→ **PROVIDED RECORDS**

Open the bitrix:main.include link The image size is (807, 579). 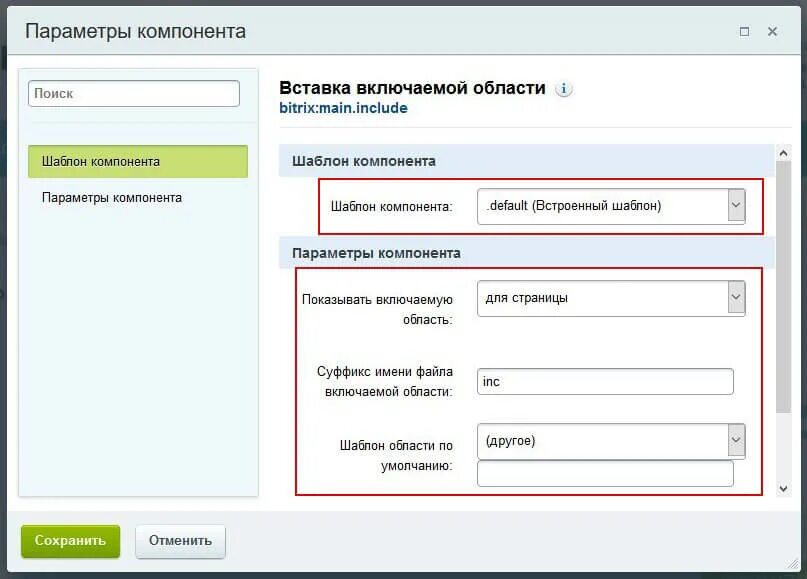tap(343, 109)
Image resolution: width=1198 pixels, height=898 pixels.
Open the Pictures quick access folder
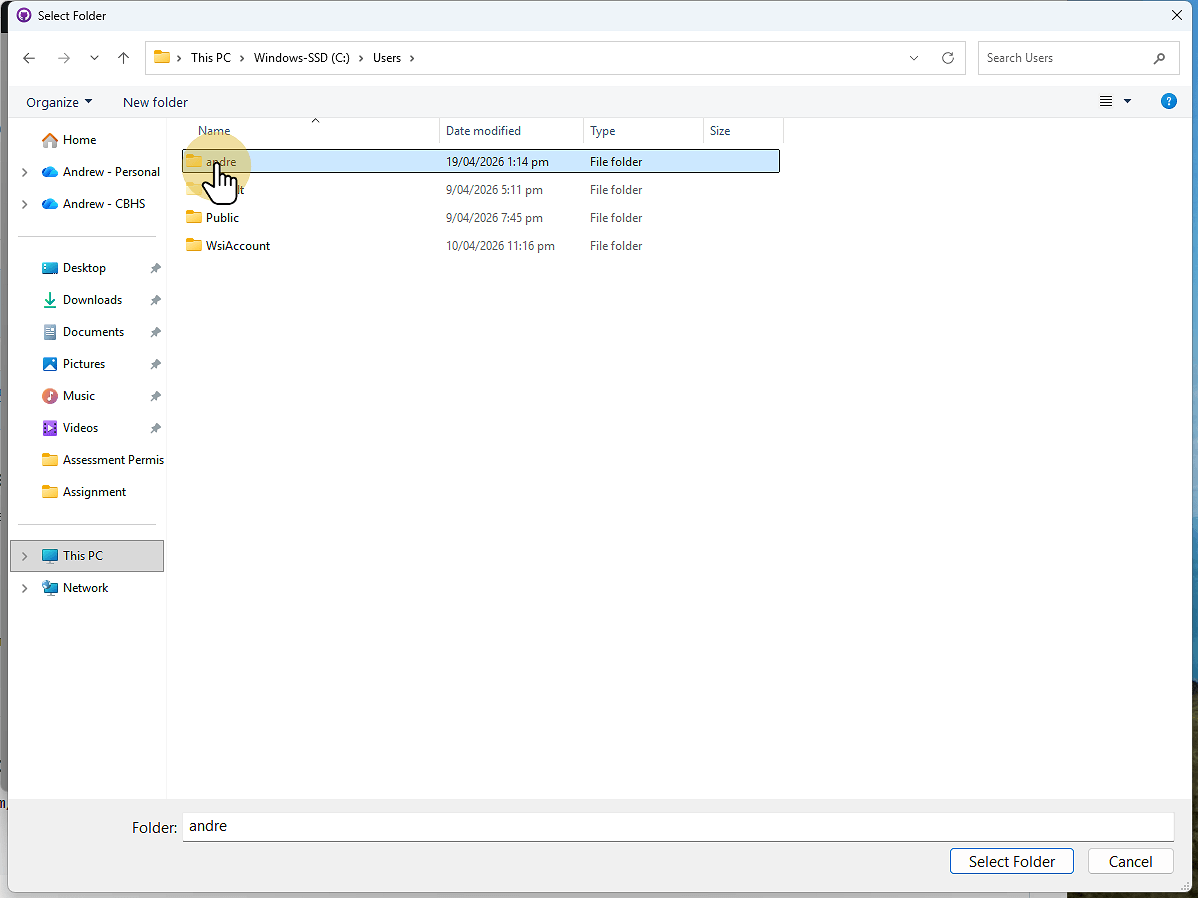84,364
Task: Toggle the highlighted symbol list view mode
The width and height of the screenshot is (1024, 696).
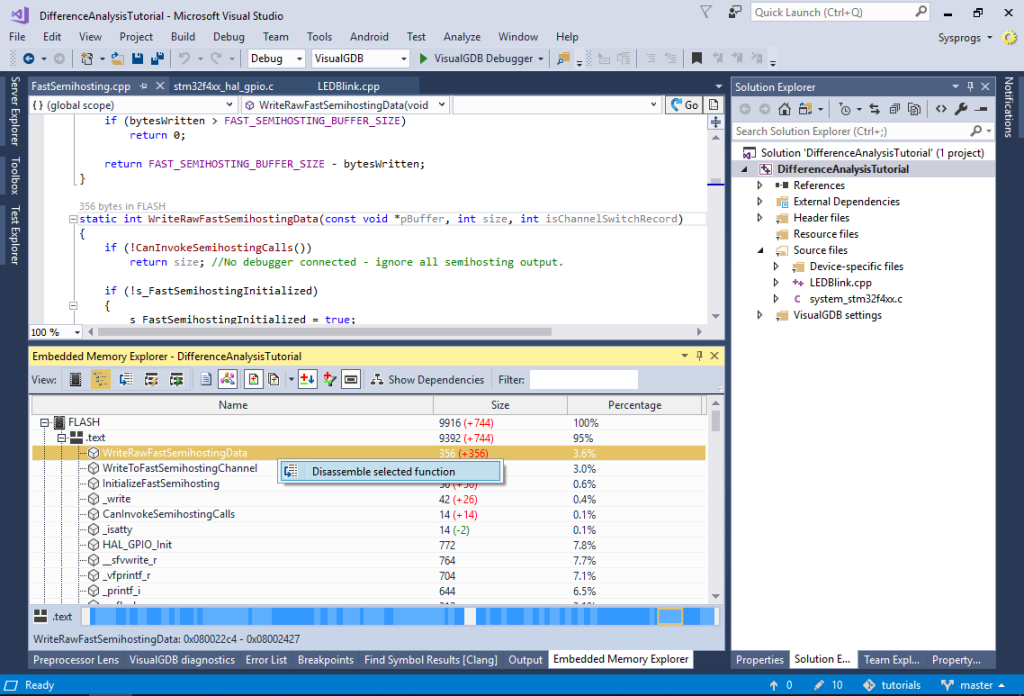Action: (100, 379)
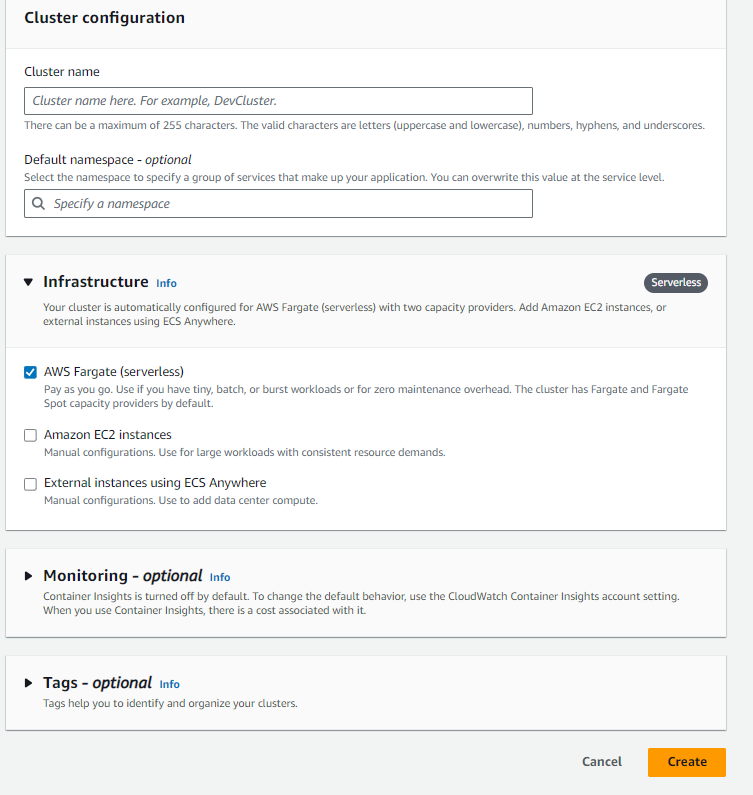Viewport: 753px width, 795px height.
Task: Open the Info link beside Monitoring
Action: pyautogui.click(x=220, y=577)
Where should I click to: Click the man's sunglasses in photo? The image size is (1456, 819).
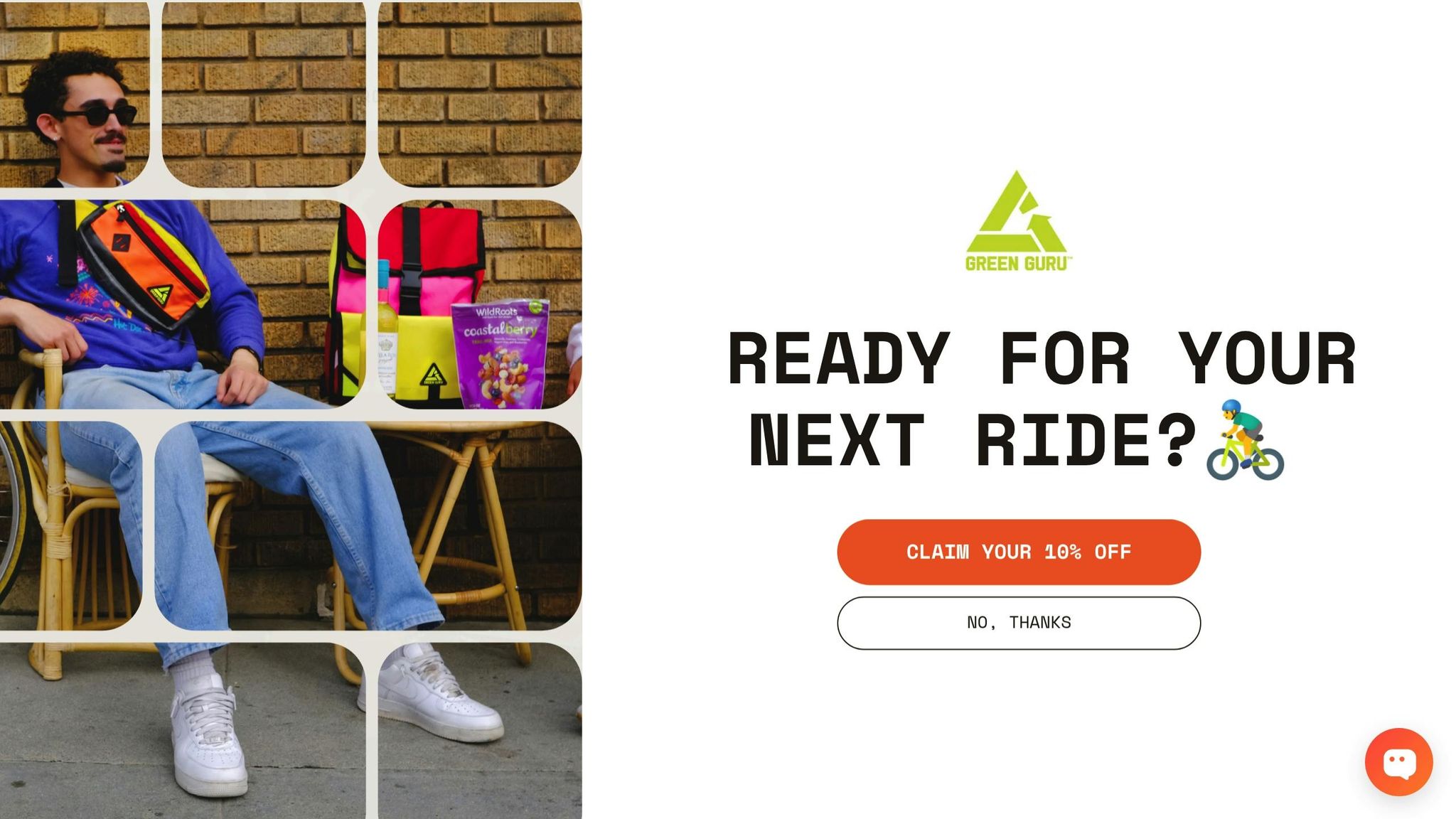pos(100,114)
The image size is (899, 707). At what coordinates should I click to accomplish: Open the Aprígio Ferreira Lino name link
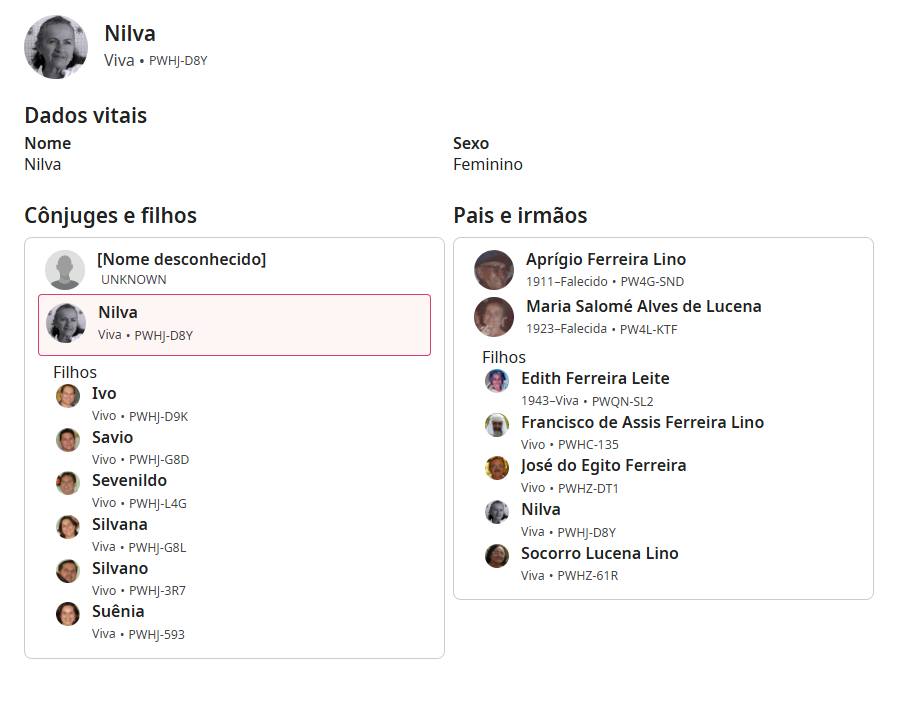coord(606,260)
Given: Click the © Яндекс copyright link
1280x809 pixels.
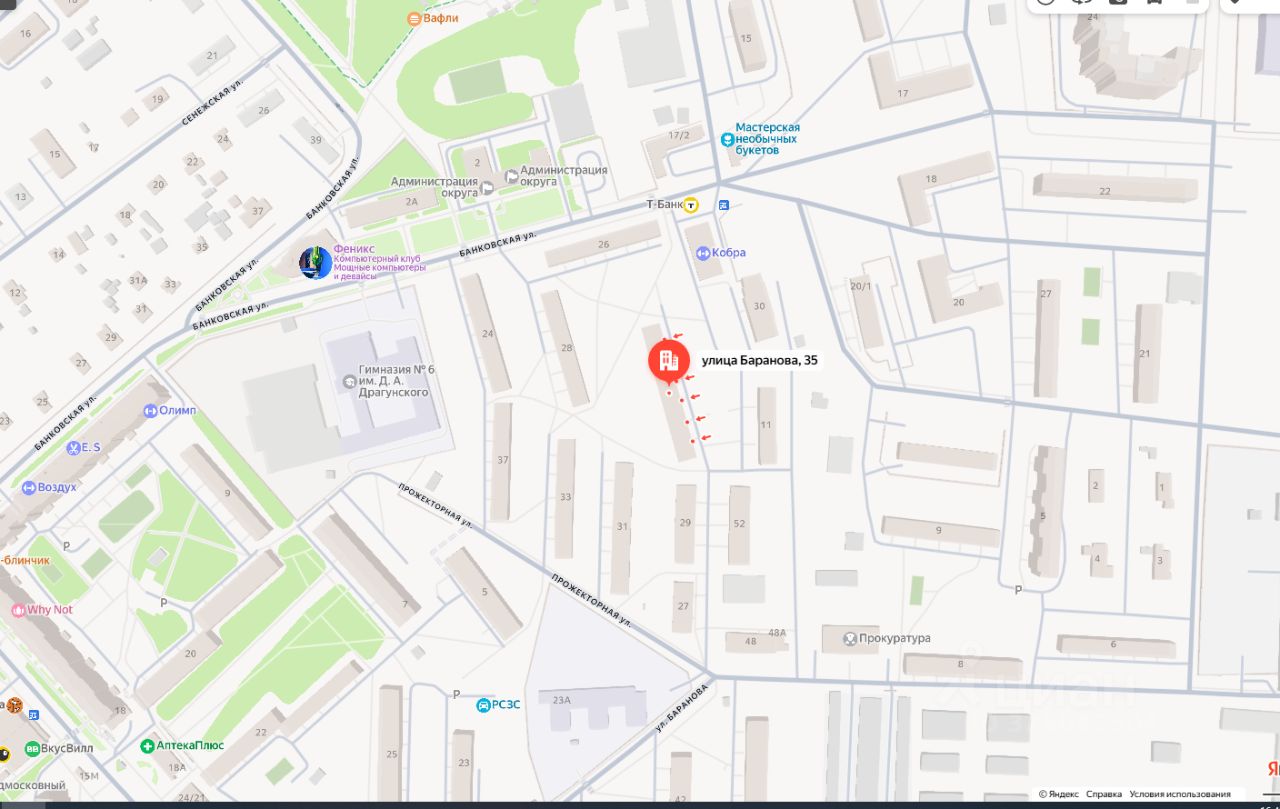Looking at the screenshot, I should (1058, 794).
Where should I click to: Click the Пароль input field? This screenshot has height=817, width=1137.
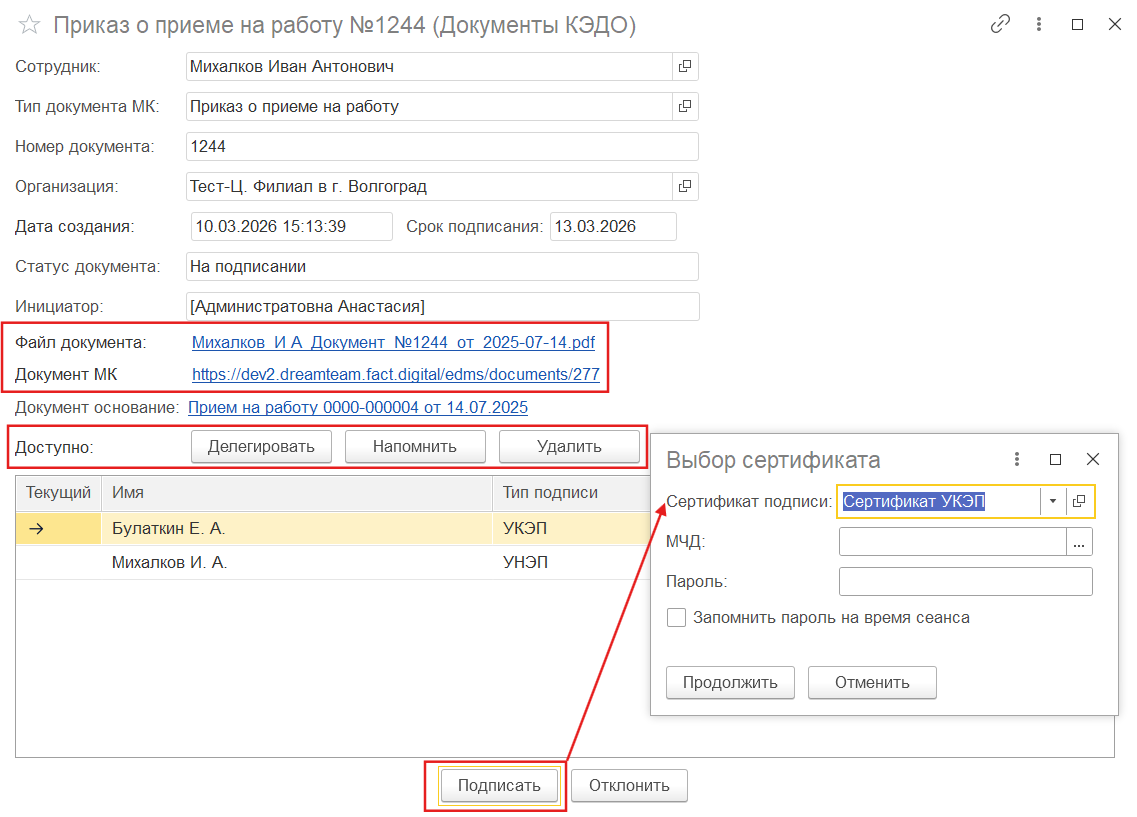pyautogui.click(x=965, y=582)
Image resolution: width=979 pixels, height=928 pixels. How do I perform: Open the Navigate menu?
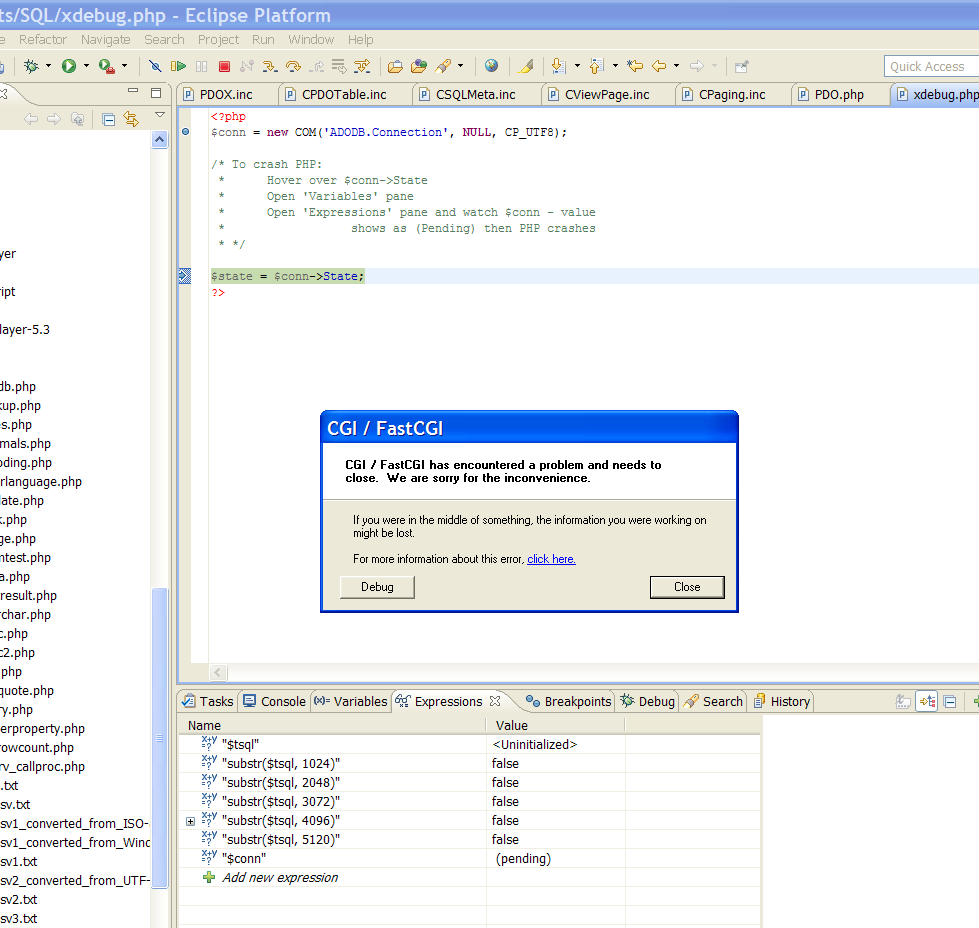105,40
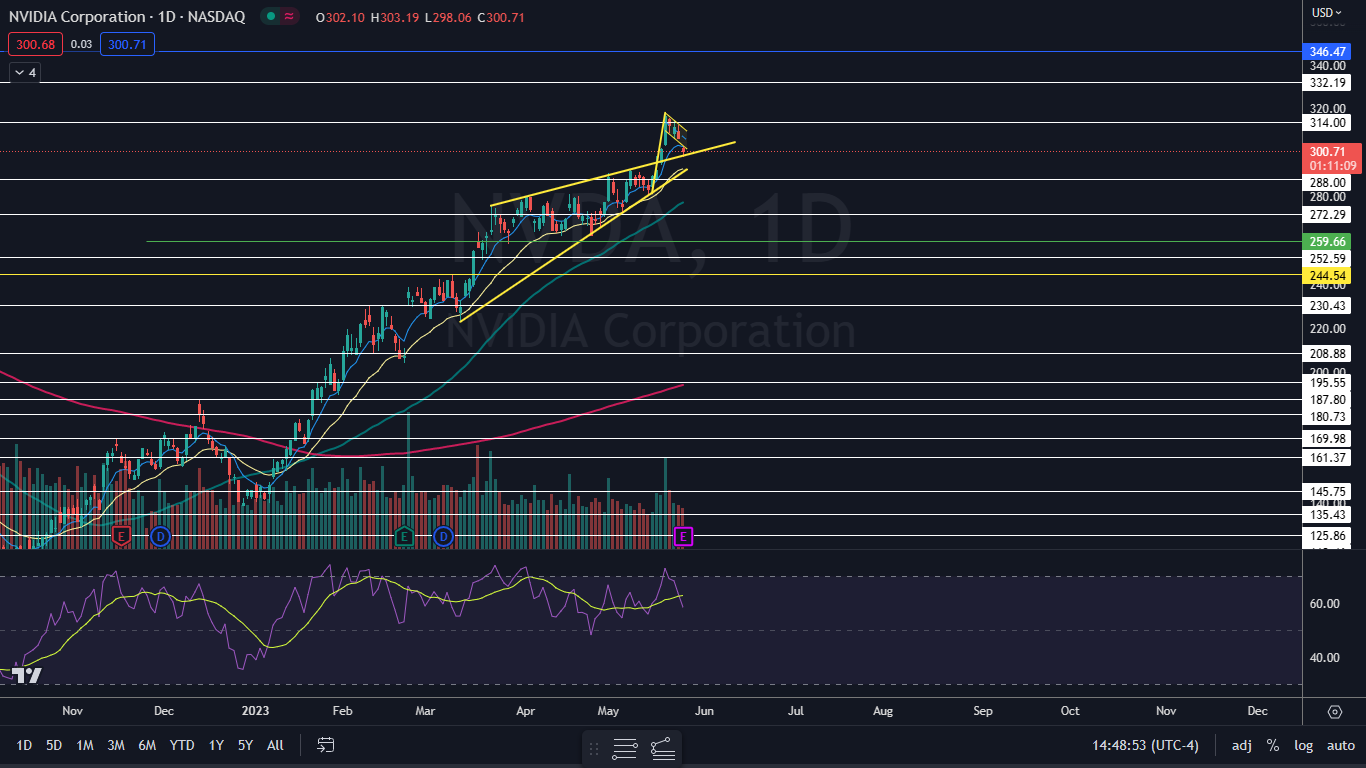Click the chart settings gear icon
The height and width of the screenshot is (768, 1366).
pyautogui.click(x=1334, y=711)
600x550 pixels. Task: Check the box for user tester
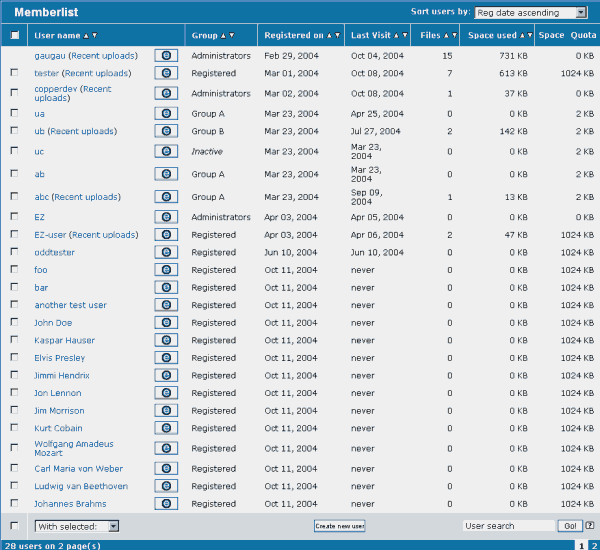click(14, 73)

→ **PROBLEM**
In the records above, locate the line containing "Open the Pictures quick access folder", then copy exactly that line and every line after it through the end, omitting pictures.

→ **EXPECTED ANSWER**
Open the Pictures quick access folder
84,364
Task: Toggle the highlighted symbol list view mode
The width and height of the screenshot is (1024, 696).
Action: (100, 379)
Viewport: 753px width, 795px height.
Task: Open the Info link beside Monitoring
Action: pyautogui.click(x=220, y=577)
Where should I click to: Click the man's sunglasses in photo? The image size is (1456, 819).
pos(100,114)
The image size is (899, 707). At what coordinates should I click to accomplish: Open the Aprígio Ferreira Lino name link
coord(606,260)
Given: Click the © Яндекс copyright link
1280x809 pixels.
Looking at the screenshot, I should (1058, 794).
Where should I click to: Click the Пароль input field? This screenshot has height=817, width=1137.
pyautogui.click(x=965, y=582)
Image resolution: width=979 pixels, height=928 pixels. How do I perform: Open the Navigate menu?
105,40
Click the chart settings gear icon
The height and width of the screenshot is (768, 1366).
pyautogui.click(x=1334, y=711)
600x550 pixels. Task: Check the box for user tester
click(14, 73)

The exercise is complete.